DATA FOR ANALYSIS
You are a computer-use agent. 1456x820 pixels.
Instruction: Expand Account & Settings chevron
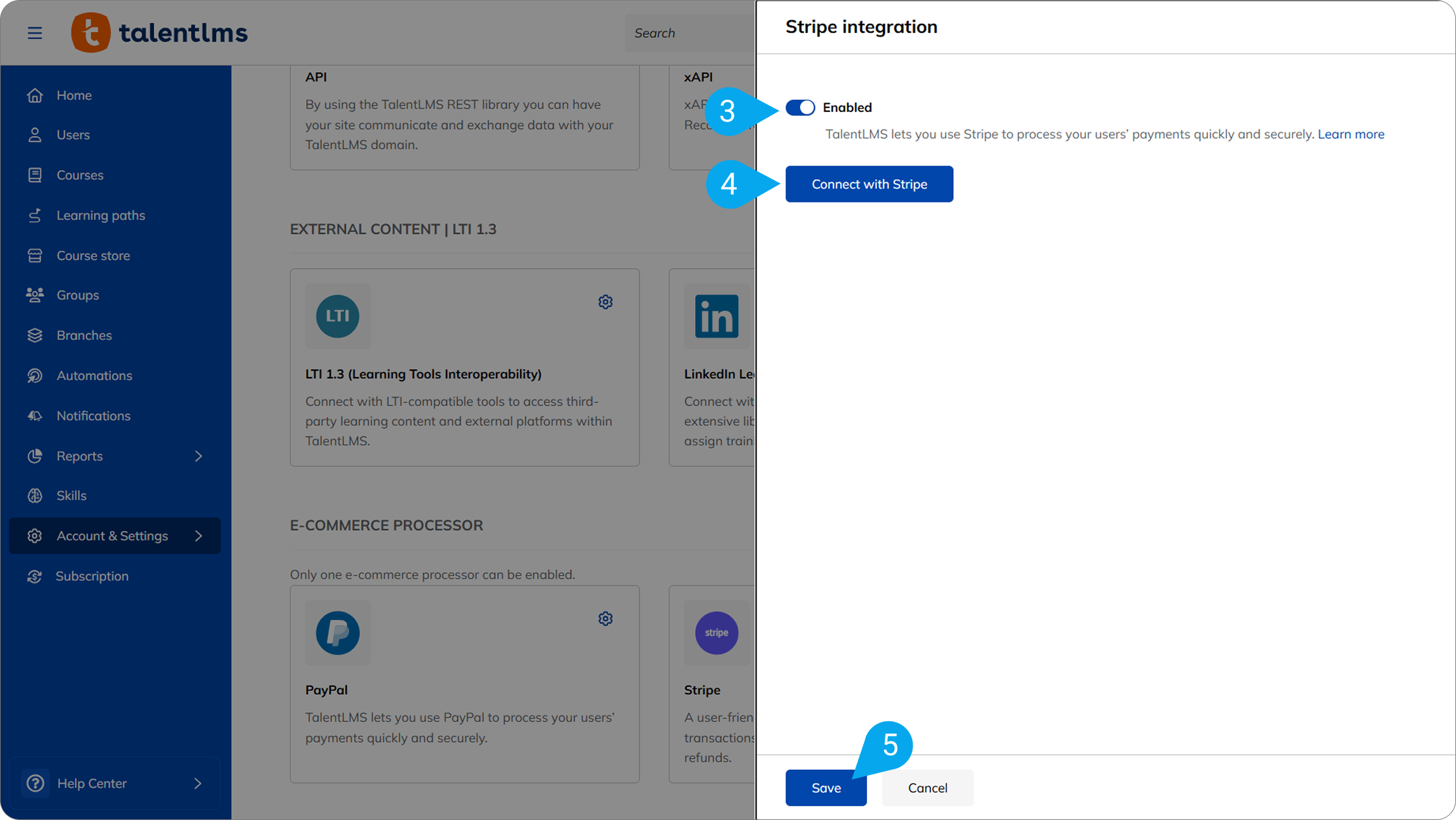click(x=199, y=536)
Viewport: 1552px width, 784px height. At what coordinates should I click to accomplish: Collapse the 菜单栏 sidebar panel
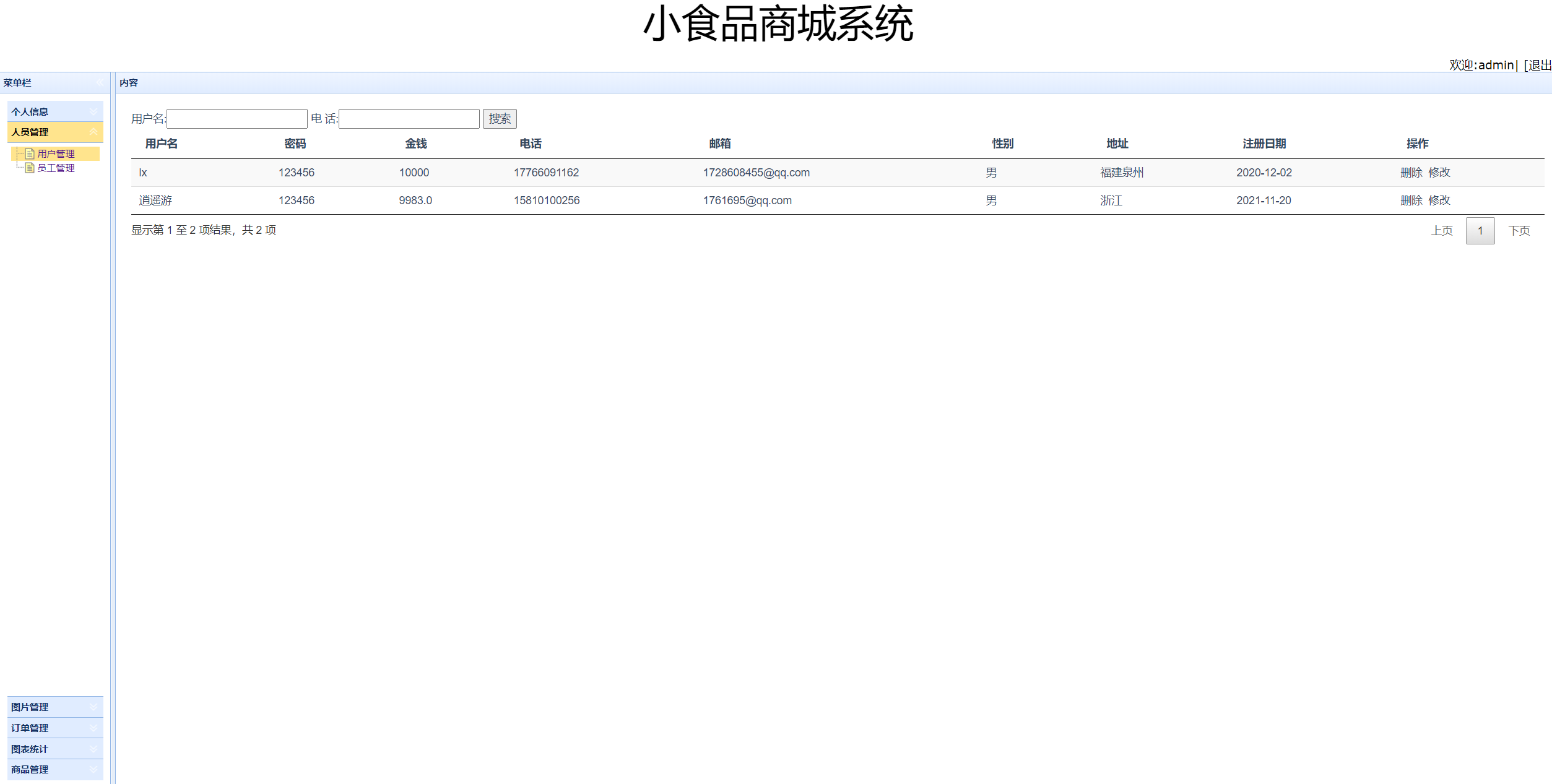click(100, 82)
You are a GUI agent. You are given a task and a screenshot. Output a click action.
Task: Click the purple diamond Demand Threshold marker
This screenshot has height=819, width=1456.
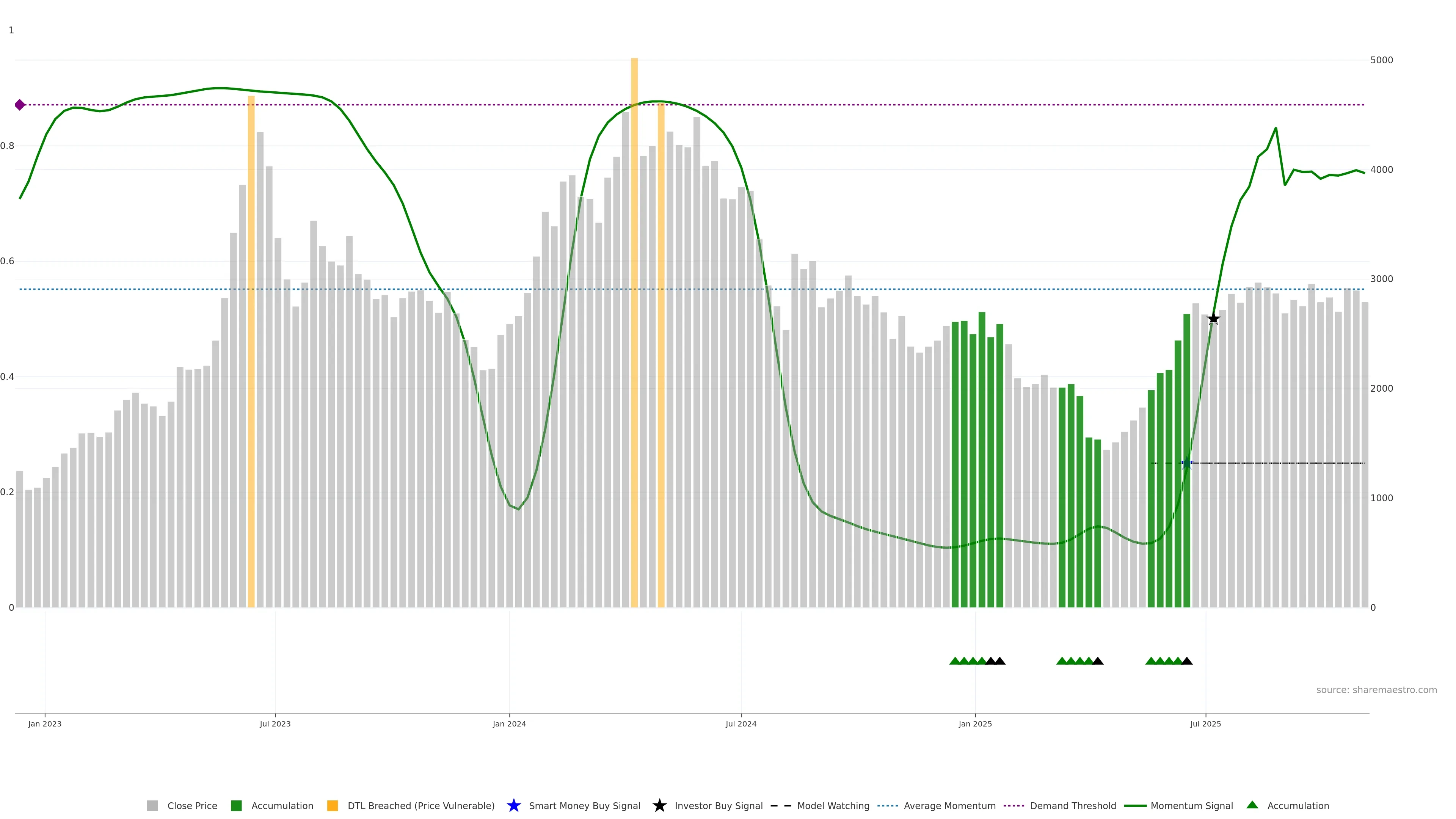pyautogui.click(x=20, y=105)
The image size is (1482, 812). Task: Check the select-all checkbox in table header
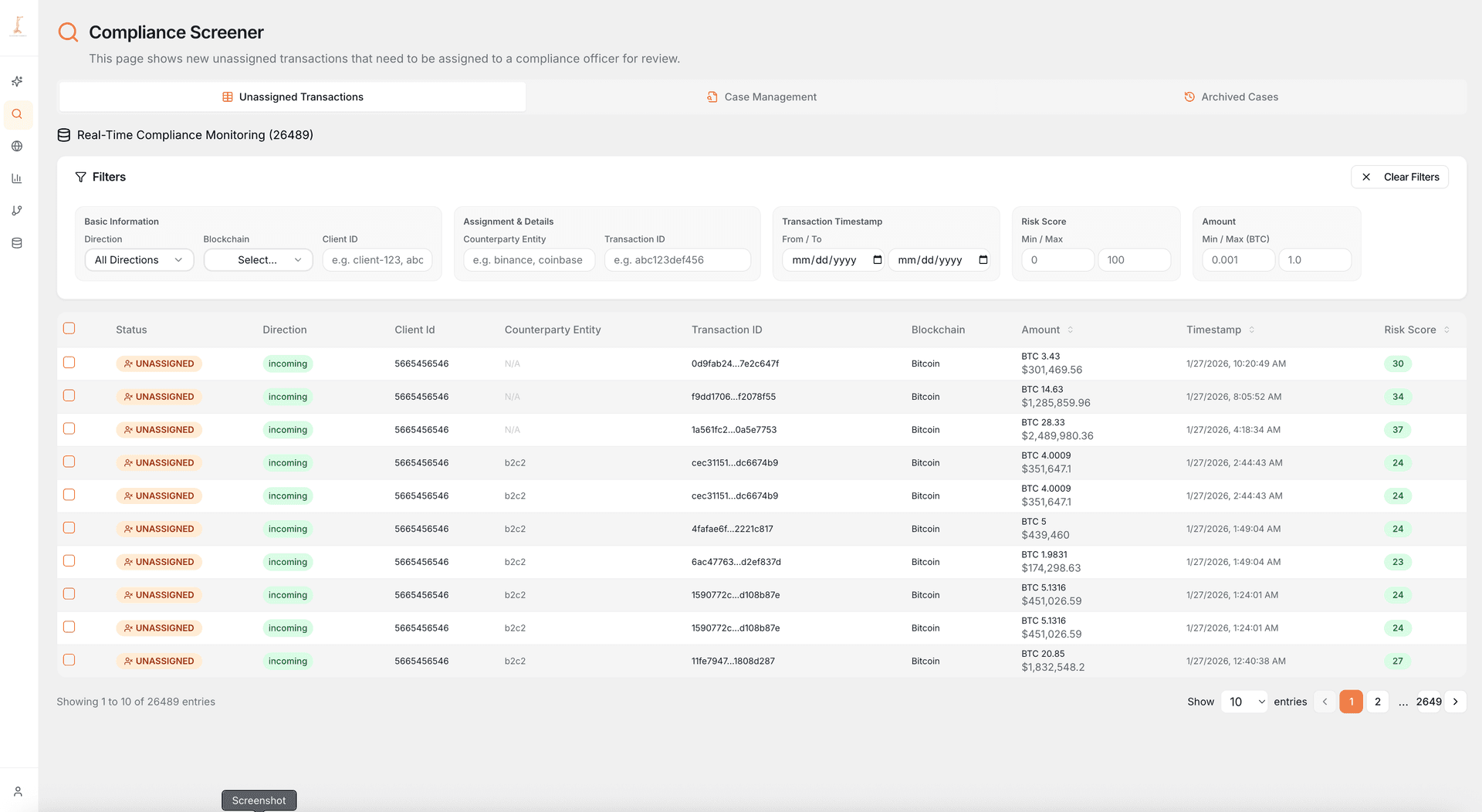(x=69, y=328)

TASK DESCRIPTION
Select all lines in the listing that include the word "agent".

REPLY TO THE TASK
You are a computer-use agent. 1456x820 pixels.
You are a GUI agent. You are given a task and a screenshot. Output a click action.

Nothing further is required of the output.